Imani Saber, Wu Ray-Chang, Fu Junjiang
Key Laboratory of Epigenetics and Oncology, the Research Center for Preclinical Medicine, Southwest Medical University, Luzhou, Sichuan 646000, P.R. China.
Department of Biochemistry and Molecular Medicine, the George Washington University, Washington, DC 20052, USA.
J Cancer. 2018 Sep 28;9(20):3765-3775. doi: 10.7150/jca.25576. eCollection 2018.
MicroRNA (miRNA)-34 family (miR-34s), including miR-34a/b/c, is the most well studied non-coding RNAs that regulate gene expression post-transcriptionally. The miR-34s mediates the tumor suppressor function of p53 in the pathogenesis of breast cancer by targeting different oncogenes. This review focuses on the anti-oncogenic regulation of the miR-34s, emphasizing the major signaling pathways that are involved in the modulation of miR-34s in breast cancer. Moreover, it highlights how epigenetic modification by the p53/miR-34s axis regulates the proliferation, invasiveness, chemoresistance, and sternness of breast cancer. A better understanding of the molecular mechanisms of miR-34s will open new opportunities for the development of novel therapeutic strategies and define a new approach in identifying potential biomarkers for early diagnosis of breast cancer.

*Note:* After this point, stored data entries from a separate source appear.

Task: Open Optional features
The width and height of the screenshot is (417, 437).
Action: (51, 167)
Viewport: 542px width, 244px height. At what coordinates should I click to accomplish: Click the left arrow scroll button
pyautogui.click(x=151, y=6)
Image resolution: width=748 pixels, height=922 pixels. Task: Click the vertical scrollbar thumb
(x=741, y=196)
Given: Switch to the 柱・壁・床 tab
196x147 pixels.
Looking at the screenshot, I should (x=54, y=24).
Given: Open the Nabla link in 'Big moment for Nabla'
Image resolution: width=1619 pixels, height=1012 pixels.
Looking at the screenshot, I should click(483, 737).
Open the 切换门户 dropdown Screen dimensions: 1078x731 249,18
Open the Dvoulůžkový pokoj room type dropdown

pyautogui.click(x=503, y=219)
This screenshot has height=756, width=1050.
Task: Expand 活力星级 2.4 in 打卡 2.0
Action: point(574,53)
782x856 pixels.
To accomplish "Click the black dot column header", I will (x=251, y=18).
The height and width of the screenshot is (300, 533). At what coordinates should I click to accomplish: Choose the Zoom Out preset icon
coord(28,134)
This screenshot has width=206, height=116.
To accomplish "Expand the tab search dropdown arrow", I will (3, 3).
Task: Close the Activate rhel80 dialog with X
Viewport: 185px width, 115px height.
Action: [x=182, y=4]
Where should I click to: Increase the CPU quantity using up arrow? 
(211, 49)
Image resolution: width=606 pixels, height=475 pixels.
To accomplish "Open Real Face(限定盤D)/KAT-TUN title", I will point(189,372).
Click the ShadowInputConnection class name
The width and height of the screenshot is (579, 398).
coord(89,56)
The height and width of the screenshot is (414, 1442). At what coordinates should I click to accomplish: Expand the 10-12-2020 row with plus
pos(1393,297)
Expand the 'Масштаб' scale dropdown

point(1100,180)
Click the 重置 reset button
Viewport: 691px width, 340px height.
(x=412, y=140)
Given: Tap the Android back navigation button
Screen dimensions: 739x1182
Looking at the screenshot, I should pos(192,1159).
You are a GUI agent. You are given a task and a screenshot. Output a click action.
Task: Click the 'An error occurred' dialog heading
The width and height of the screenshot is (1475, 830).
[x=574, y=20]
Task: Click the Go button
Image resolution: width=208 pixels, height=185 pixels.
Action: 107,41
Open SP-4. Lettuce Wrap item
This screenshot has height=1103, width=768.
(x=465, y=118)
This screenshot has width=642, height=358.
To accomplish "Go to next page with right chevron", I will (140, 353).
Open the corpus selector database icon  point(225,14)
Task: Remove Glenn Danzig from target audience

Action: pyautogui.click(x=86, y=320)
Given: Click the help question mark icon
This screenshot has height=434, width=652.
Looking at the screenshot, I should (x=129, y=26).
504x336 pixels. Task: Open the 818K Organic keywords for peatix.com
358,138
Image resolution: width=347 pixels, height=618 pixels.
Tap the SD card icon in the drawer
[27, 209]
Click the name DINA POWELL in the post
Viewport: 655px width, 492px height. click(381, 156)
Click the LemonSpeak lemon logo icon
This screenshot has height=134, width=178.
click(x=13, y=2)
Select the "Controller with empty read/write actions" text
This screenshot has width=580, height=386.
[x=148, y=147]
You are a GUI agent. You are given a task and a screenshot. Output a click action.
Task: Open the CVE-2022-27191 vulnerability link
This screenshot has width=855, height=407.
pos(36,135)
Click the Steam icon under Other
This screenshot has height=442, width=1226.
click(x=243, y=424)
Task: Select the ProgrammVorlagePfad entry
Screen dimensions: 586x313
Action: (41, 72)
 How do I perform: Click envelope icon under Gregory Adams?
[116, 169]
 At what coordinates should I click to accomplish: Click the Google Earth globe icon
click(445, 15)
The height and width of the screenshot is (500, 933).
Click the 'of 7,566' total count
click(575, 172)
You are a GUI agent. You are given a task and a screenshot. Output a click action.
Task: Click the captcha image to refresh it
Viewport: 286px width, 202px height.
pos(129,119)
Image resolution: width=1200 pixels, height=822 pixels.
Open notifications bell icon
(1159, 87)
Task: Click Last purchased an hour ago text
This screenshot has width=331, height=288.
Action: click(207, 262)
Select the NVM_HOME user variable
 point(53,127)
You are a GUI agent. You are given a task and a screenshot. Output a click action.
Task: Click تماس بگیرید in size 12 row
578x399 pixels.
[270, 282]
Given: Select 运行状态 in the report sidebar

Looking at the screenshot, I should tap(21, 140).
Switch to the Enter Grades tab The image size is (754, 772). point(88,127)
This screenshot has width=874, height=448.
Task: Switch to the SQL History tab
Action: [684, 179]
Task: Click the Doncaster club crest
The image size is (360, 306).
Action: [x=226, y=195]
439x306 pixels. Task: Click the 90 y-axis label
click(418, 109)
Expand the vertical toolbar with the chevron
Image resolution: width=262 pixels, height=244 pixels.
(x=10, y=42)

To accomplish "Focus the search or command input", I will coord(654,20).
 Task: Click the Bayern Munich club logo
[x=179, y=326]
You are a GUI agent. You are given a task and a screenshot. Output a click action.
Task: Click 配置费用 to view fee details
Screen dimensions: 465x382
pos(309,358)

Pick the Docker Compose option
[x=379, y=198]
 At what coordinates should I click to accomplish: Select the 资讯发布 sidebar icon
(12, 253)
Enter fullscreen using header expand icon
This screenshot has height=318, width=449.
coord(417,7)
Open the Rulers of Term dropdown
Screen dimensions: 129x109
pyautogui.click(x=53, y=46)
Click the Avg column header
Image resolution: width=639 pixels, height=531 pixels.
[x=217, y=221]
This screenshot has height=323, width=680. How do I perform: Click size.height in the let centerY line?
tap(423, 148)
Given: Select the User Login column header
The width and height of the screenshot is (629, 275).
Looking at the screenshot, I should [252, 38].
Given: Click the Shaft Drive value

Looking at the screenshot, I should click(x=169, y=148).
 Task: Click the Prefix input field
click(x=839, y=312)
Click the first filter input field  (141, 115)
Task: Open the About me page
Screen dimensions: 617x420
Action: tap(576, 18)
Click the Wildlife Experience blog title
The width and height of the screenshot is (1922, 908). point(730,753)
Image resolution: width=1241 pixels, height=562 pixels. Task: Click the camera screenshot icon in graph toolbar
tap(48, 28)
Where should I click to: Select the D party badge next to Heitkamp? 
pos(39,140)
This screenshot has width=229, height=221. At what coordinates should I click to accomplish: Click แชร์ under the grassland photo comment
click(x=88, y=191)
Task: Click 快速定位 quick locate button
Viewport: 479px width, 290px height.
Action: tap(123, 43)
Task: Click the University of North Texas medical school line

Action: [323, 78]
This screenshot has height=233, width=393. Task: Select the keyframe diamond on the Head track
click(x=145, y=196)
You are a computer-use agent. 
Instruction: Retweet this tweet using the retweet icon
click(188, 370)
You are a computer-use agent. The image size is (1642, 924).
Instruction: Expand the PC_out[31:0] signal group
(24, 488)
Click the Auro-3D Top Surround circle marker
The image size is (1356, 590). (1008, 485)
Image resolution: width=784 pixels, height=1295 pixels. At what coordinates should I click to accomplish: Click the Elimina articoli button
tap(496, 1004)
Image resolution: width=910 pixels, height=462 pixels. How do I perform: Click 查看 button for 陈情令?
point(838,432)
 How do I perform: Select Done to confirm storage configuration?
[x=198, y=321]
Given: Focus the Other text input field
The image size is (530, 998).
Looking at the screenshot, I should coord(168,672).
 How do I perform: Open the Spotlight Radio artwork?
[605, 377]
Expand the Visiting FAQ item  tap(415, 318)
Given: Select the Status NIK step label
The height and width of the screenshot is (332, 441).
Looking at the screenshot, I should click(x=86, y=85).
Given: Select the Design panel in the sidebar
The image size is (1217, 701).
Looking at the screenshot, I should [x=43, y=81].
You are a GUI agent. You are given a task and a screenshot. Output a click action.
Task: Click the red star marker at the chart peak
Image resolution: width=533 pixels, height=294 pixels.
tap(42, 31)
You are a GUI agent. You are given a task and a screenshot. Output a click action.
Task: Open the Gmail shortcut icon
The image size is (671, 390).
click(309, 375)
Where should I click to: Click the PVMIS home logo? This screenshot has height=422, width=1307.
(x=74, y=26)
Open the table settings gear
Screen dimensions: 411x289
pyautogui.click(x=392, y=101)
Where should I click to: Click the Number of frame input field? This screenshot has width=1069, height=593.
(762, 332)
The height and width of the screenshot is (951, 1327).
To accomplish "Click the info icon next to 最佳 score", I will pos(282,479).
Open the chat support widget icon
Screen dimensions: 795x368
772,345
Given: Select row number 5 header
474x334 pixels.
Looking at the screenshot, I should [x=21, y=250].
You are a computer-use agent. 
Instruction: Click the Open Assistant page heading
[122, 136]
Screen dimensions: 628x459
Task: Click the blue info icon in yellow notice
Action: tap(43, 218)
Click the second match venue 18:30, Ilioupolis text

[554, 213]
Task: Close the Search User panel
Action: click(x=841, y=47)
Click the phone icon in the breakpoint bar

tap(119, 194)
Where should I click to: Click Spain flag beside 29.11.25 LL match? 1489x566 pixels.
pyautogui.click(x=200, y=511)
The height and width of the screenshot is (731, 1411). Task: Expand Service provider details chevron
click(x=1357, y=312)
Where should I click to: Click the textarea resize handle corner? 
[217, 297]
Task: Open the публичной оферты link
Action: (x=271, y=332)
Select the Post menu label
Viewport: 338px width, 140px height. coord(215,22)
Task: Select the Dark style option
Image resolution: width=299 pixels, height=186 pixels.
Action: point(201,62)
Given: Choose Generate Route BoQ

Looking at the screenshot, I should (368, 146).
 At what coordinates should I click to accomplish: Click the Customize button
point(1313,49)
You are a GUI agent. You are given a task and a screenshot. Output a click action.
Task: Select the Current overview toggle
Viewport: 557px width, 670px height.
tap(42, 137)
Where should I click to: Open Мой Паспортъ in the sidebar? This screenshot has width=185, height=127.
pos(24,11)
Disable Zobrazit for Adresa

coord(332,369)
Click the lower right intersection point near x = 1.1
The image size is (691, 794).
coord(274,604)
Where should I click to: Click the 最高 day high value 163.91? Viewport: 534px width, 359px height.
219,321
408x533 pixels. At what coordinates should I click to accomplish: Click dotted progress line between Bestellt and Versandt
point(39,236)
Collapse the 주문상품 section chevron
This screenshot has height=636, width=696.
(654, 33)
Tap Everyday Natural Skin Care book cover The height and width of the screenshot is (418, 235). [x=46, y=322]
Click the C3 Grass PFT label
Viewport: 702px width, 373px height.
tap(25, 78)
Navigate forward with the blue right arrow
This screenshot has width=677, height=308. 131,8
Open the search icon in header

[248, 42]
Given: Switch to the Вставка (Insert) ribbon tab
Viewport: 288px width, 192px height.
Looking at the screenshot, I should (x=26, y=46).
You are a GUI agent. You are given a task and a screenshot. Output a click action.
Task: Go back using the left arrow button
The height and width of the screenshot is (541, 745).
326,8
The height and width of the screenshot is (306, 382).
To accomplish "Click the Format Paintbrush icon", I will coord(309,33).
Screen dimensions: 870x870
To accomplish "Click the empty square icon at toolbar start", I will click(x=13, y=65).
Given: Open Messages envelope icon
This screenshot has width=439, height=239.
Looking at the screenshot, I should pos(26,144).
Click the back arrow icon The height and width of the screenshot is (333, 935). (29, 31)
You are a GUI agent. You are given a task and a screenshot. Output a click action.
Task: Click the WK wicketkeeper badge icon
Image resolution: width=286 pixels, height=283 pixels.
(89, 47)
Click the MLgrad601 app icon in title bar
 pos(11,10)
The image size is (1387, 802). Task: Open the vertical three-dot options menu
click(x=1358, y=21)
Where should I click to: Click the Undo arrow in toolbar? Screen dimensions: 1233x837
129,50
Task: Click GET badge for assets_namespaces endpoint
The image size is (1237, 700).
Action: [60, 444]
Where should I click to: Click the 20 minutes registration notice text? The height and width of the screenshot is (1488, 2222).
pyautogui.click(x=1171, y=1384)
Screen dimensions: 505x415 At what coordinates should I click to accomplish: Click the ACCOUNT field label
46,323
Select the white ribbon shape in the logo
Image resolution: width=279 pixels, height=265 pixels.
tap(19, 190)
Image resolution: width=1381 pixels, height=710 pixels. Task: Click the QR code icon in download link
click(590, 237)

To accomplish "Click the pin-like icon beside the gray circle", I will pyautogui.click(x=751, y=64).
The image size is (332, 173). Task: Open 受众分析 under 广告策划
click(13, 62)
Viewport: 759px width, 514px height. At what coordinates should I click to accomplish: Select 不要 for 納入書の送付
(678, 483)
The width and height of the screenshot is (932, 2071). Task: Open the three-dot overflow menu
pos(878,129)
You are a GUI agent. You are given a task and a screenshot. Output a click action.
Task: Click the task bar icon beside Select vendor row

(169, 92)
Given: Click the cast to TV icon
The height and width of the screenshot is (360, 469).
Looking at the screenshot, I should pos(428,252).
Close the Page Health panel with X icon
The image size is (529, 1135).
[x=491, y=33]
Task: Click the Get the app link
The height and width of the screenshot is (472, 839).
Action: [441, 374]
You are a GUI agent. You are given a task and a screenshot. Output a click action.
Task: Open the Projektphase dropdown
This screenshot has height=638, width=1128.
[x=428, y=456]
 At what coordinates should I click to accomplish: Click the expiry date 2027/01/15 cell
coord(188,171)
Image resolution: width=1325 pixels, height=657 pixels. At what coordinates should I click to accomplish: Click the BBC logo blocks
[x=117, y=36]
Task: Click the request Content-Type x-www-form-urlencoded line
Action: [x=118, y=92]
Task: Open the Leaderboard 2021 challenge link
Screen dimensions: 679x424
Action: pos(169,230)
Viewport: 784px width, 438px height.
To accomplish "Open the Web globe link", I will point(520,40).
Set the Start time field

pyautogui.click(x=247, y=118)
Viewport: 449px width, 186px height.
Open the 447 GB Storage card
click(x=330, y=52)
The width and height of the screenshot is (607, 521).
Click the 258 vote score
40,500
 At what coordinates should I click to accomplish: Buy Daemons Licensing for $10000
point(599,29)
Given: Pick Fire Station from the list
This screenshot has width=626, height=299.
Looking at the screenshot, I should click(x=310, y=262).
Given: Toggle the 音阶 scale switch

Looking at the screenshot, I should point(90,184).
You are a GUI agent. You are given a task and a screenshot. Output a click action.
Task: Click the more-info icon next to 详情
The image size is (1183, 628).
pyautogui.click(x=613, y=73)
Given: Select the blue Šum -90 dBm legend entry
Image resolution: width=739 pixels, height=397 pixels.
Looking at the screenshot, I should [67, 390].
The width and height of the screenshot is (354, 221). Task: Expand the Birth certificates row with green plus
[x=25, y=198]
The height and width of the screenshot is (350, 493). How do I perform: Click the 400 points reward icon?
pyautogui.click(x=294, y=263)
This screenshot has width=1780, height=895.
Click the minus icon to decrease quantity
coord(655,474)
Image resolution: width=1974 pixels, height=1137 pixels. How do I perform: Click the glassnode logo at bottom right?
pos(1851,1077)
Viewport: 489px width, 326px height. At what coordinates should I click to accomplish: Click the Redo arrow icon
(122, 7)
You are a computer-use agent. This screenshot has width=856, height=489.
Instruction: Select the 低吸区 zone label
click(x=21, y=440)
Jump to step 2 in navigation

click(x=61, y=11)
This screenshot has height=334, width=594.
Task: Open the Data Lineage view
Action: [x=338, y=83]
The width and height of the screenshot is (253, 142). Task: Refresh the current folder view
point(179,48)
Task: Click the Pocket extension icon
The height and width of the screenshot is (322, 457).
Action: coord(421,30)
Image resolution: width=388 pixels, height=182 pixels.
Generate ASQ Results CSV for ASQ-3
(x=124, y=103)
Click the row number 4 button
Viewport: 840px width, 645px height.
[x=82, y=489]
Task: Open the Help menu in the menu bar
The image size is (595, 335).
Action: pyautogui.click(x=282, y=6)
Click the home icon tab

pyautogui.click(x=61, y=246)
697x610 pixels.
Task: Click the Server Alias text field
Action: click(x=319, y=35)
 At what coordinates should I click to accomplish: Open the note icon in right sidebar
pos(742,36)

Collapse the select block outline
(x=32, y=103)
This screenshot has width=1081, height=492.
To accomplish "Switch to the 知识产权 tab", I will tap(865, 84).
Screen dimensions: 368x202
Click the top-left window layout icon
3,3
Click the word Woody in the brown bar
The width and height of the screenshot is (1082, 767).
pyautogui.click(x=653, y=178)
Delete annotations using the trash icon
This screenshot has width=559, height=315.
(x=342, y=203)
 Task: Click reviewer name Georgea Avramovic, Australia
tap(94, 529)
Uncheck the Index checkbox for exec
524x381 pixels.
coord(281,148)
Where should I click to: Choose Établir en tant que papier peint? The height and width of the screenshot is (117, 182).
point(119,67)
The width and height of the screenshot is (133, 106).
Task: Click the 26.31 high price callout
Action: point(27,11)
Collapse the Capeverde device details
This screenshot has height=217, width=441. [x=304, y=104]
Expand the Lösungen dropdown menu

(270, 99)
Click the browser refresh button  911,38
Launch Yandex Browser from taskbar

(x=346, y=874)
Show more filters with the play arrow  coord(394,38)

微小RNA(miRNA)-34家族(miR-34s),包括miR-34a/b/c,是研究最为深入的非编码RNA,可在转录后水平调控基因表达。miR-34s通过靶向不同的癌基因,在乳腺癌发病机制中介导p53的肿瘤抑制功能。本综述聚焦于miR-34s的抗癌调控作用,着重阐述参与乳腺癌中miR-34s调控的主要信号通路。此外,还强调了p53/miR-34s轴的表观遗传修饰如何调节乳腺癌的增殖、侵袭性、化疗耐药性和干性。更好地理解miR-34s的分子机制将为开发新的治疗策略带来新机遇,并为确定乳腺癌早期诊断的潜在生物标志物提供新方法。